Reply with the data below, repeated exactly in full.

-- Data follows --

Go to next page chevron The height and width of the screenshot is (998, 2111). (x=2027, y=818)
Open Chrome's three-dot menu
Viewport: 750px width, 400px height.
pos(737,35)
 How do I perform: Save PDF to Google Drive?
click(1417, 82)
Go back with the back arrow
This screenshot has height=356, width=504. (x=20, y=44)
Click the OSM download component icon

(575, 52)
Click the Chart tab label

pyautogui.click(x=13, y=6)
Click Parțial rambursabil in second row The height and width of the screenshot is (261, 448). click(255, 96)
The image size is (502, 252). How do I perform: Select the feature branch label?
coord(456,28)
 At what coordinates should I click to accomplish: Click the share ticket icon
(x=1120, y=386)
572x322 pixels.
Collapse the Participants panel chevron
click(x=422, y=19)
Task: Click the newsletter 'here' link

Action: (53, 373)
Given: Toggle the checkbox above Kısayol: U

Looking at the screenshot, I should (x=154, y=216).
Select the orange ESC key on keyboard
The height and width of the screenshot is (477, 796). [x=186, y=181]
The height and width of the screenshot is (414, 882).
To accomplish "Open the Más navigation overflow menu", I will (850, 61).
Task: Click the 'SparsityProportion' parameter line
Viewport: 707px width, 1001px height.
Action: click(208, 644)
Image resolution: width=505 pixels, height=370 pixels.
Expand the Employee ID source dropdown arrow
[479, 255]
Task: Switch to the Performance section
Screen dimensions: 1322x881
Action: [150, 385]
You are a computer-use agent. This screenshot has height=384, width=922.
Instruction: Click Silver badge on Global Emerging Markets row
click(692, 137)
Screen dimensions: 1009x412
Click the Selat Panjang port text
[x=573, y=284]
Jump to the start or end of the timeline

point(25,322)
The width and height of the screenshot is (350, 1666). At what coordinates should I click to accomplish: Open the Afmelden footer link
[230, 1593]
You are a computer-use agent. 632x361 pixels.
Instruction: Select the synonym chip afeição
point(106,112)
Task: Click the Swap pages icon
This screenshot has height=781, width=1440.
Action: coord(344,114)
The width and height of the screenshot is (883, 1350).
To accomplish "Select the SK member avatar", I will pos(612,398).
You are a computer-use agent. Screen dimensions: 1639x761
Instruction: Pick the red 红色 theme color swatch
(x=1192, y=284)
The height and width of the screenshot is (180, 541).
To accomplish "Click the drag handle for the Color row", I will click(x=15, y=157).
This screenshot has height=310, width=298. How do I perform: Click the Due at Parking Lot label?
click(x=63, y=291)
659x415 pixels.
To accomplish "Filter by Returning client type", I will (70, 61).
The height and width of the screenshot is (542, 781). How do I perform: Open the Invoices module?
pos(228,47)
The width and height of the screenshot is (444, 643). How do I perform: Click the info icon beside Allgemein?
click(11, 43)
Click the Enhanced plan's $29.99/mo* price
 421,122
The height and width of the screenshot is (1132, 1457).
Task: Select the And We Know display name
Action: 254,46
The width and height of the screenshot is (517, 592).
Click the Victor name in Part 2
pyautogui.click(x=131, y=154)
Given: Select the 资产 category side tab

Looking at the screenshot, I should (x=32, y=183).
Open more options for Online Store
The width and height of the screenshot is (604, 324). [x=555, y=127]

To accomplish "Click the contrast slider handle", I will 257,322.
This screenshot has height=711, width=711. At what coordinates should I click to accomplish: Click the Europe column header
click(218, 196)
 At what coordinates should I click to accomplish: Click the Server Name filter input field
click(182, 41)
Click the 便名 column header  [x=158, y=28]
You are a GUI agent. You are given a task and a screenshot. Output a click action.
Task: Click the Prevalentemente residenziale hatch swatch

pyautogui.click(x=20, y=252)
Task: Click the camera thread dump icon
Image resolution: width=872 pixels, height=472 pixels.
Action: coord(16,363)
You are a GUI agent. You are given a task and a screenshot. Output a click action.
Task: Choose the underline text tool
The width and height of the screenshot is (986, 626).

-- Data concluded --

Your response |
Go to next page chevron The height and width of the screenshot is (998, 2111). (x=2027, y=818)
Open Chrome's three-dot menu
Viewport: 750px width, 400px height.
pos(737,35)
 How do I perform: Save PDF to Google Drive?
click(1417, 82)
Go back with the back arrow
This screenshot has height=356, width=504. (x=20, y=44)
Click the OSM download component icon

(575, 52)
Click the Chart tab label

pyautogui.click(x=13, y=6)
Click Parțial rambursabil in second row The height and width of the screenshot is (261, 448). click(255, 96)
The image size is (502, 252). How do I perform: Select the feature branch label?
coord(456,28)
 At what coordinates should I click to accomplish: Click the share ticket icon
(x=1120, y=386)
572x322 pixels.
Collapse the Participants panel chevron
click(x=422, y=19)
Task: Click the newsletter 'here' link

Action: (53, 373)
Given: Toggle the checkbox above Kısayol: U

Looking at the screenshot, I should (x=154, y=216).
Select the orange ESC key on keyboard
The height and width of the screenshot is (477, 796). [x=186, y=181]
The height and width of the screenshot is (414, 882).
To accomplish "Open the Más navigation overflow menu", I will (850, 61).
Task: Click the 'SparsityProportion' parameter line
Viewport: 707px width, 1001px height.
Action: click(208, 644)
Image resolution: width=505 pixels, height=370 pixels.
Expand the Employee ID source dropdown arrow
[479, 255]
Task: Switch to the Performance section
Screen dimensions: 1322x881
Action: [150, 385]
You are a computer-use agent. This screenshot has height=384, width=922.
Instruction: Click Silver badge on Global Emerging Markets row
click(692, 137)
Screen dimensions: 1009x412
Click the Selat Panjang port text
[x=573, y=284]
Jump to the start or end of the timeline

point(25,322)
The width and height of the screenshot is (350, 1666). At what coordinates should I click to accomplish: Open the Afmelden footer link
[230, 1593]
You are a computer-use agent. 632x361 pixels.
Instruction: Select the synonym chip afeição
point(106,112)
Task: Click the Swap pages icon
This screenshot has height=781, width=1440.
Action: coord(344,114)
The width and height of the screenshot is (883, 1350).
To accomplish "Select the SK member avatar", I will pos(612,398).
You are a computer-use agent. Screen dimensions: 1639x761
Instruction: Pick the red 红色 theme color swatch
(x=1192, y=284)
The height and width of the screenshot is (180, 541).
To accomplish "Click the drag handle for the Color row", I will click(x=15, y=157).
This screenshot has height=310, width=298. How do I perform: Click the Due at Parking Lot label?
click(x=63, y=291)
659x415 pixels.
To accomplish "Filter by Returning client type", I will (70, 61).
The height and width of the screenshot is (542, 781). How do I perform: Open the Invoices module?
pos(228,47)
The width and height of the screenshot is (444, 643). How do I perform: Click the info icon beside Allgemein?
click(11, 43)
Click the Enhanced plan's $29.99/mo* price
 421,122
The height and width of the screenshot is (1132, 1457).
Task: Select the And We Know display name
Action: 254,46
The width and height of the screenshot is (517, 592).
Click the Victor name in Part 2
pyautogui.click(x=131, y=154)
Given: Select the 资产 category side tab

Looking at the screenshot, I should (x=32, y=183).
Open more options for Online Store
The width and height of the screenshot is (604, 324). [x=555, y=127]

To accomplish "Click the contrast slider handle", I will 257,322.
This screenshot has height=711, width=711. At what coordinates should I click to accomplish: Click the Europe column header
click(218, 196)
 At what coordinates should I click to accomplish: Click the Server Name filter input field
click(182, 41)
Click the 便名 column header  [x=158, y=28]
You are a GUI agent. You are given a task and a screenshot. Output a click action.
Task: Click the Prevalentemente residenziale hatch swatch

pyautogui.click(x=20, y=252)
Task: Click the camera thread dump icon
Image resolution: width=872 pixels, height=472 pixels.
Action: coord(16,363)
You are a GUI agent. You are given a task and a screenshot. Output a click action.
Task: Choose the underline text tool
The width and height of the screenshot is (986, 626).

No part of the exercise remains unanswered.